:: BRIEF ::
Check each line of the listing below for the string "value", then copy every line that has it.

───── RECORDED DATA ─────

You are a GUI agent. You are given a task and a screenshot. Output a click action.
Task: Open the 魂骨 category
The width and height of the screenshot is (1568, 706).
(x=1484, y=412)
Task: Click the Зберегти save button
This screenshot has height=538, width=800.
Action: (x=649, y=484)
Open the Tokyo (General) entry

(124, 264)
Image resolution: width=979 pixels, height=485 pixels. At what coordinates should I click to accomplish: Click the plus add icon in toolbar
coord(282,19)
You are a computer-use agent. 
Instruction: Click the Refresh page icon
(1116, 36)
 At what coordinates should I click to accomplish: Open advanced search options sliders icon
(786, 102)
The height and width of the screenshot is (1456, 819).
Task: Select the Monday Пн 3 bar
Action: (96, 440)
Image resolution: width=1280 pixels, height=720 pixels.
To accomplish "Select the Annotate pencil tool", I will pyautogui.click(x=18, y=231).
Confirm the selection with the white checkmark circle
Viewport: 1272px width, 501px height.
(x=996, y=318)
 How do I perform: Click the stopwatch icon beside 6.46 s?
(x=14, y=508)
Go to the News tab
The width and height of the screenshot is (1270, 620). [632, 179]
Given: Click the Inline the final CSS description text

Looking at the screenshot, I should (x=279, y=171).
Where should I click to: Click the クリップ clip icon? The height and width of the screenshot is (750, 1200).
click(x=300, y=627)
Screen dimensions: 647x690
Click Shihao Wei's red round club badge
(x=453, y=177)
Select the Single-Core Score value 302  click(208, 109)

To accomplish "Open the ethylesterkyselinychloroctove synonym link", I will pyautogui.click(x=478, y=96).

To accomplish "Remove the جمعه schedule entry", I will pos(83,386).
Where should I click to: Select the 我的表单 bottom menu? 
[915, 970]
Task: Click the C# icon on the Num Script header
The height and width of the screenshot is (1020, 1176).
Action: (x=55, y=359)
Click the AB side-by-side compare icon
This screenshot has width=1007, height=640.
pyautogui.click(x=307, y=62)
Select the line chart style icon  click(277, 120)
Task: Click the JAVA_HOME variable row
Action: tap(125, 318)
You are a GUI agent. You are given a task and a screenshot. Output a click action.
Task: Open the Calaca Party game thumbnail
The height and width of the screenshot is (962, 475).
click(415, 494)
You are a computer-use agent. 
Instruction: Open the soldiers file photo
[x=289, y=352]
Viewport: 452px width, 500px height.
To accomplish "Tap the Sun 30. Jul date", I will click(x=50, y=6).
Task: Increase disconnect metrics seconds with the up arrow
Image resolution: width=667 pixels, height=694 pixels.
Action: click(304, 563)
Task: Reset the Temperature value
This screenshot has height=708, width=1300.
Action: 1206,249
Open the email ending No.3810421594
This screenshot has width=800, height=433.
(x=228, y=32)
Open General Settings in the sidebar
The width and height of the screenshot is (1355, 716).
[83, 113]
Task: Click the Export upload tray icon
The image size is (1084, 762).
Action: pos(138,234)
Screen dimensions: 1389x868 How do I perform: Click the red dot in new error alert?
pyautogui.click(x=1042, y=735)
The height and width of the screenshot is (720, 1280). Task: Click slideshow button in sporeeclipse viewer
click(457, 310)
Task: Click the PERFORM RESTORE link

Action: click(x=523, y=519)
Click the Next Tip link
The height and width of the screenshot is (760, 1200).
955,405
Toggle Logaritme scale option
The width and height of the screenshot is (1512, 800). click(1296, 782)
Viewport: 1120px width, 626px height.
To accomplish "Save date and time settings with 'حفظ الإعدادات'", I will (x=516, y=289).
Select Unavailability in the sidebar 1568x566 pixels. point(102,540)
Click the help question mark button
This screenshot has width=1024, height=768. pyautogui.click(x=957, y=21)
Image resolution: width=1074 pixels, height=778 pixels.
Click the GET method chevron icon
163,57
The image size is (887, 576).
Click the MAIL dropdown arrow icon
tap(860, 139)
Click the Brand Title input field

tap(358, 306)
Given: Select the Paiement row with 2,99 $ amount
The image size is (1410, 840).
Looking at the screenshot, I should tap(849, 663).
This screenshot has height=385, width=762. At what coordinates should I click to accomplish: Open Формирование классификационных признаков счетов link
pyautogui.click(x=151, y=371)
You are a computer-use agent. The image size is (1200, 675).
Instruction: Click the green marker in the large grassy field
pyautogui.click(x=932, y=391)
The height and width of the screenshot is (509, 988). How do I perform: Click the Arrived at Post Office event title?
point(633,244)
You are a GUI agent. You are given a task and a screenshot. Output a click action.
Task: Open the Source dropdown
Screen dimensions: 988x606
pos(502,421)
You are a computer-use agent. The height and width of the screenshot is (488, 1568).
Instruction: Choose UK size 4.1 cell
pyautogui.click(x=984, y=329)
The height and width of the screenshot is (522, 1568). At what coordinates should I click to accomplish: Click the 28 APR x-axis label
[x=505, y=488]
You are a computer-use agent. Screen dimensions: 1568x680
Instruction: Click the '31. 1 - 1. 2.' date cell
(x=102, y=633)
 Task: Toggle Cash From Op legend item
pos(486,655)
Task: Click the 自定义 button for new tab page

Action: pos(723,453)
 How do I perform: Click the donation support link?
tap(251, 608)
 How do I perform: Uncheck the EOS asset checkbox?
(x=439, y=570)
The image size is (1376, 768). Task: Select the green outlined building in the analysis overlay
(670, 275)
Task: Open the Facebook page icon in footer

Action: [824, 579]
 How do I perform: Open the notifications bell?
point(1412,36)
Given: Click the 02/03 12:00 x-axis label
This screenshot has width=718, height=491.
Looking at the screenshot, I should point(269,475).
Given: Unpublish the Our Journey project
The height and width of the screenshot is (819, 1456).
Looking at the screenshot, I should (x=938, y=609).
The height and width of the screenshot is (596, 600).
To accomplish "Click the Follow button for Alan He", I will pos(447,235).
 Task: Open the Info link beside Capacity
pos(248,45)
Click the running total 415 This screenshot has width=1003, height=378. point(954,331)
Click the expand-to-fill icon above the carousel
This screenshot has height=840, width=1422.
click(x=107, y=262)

─────

:: EXERCISE RESULT ::
Select the Single-Core Score value 302  click(208, 109)
Task: Reset the Temperature value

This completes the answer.